Exercise: Scan the records beneath this line for the line holding "Where should I" and the line holding "Click the companion", then transcribe exactly those two and all lines between.

Exercise materials:
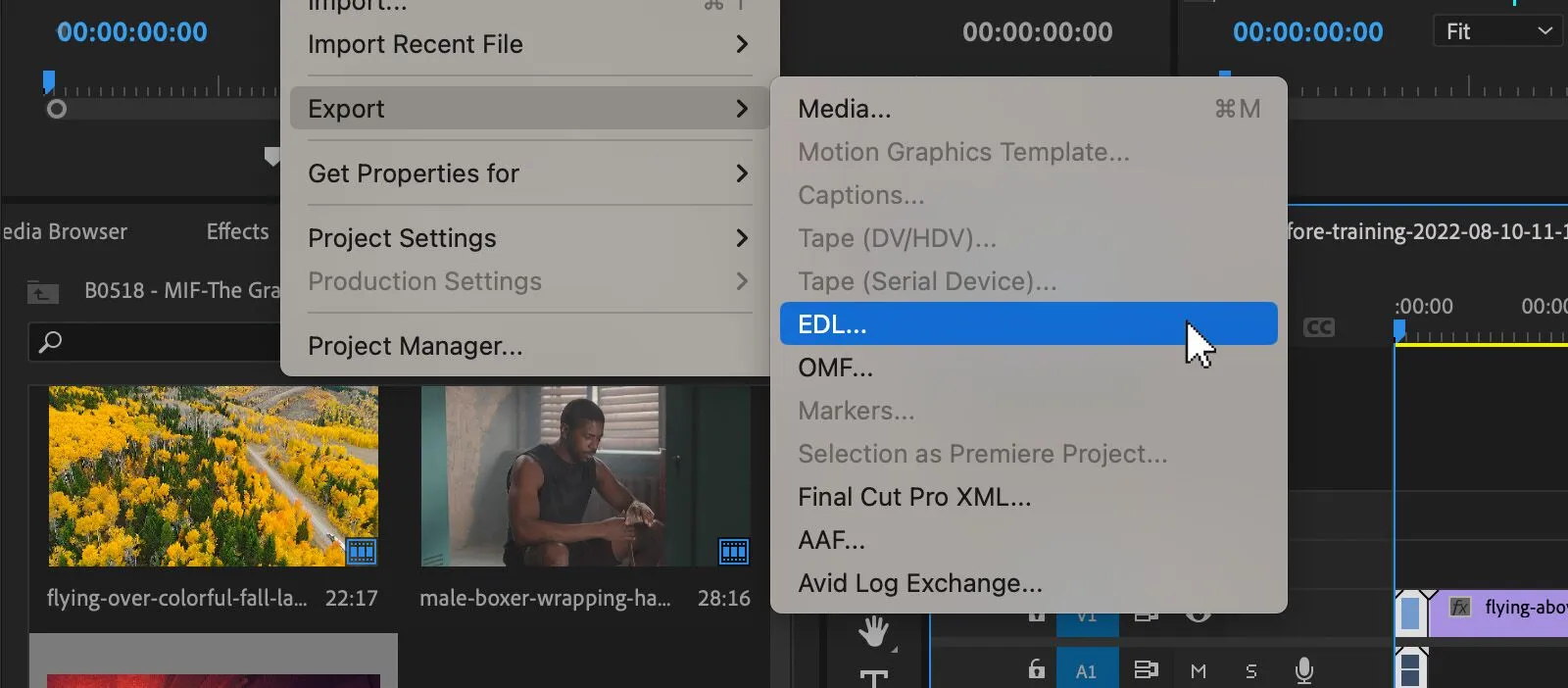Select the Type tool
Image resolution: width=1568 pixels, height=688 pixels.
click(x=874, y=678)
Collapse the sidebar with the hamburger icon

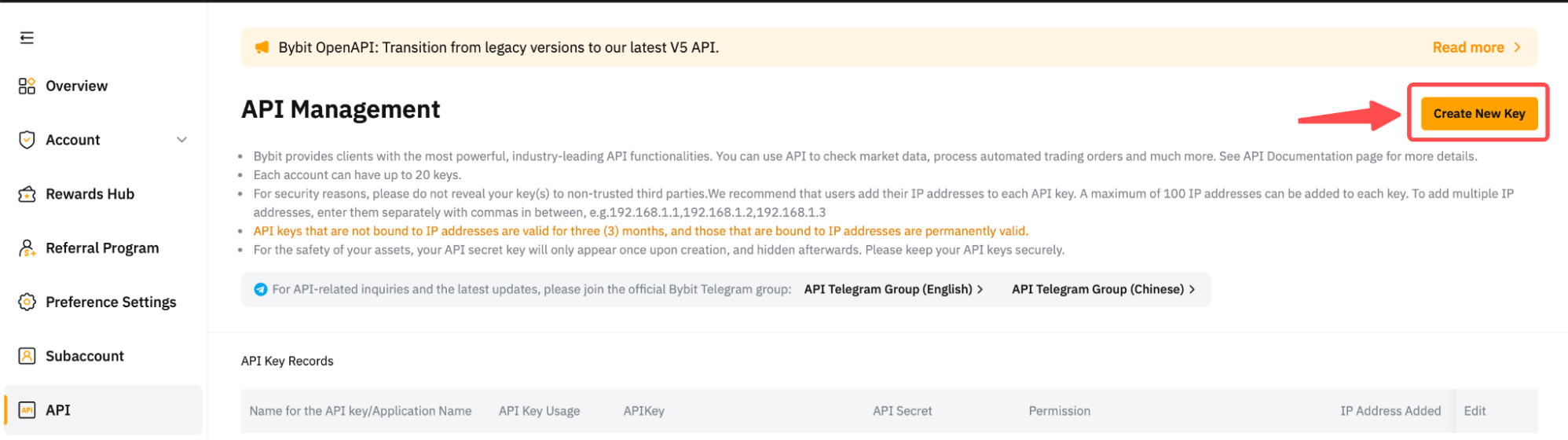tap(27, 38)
--
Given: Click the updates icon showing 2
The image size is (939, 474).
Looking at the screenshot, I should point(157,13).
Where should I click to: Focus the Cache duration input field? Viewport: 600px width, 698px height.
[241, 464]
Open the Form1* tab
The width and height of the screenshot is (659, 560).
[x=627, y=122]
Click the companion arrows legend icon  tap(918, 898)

Written answer:
Where should I click to: Focus the Cache duration input field? Viewport: 600px width, 698px height.
[241, 464]
Open the Form1* tab
The width and height of the screenshot is (659, 560).
[x=627, y=122]
Click the companion arrows legend icon  tap(918, 898)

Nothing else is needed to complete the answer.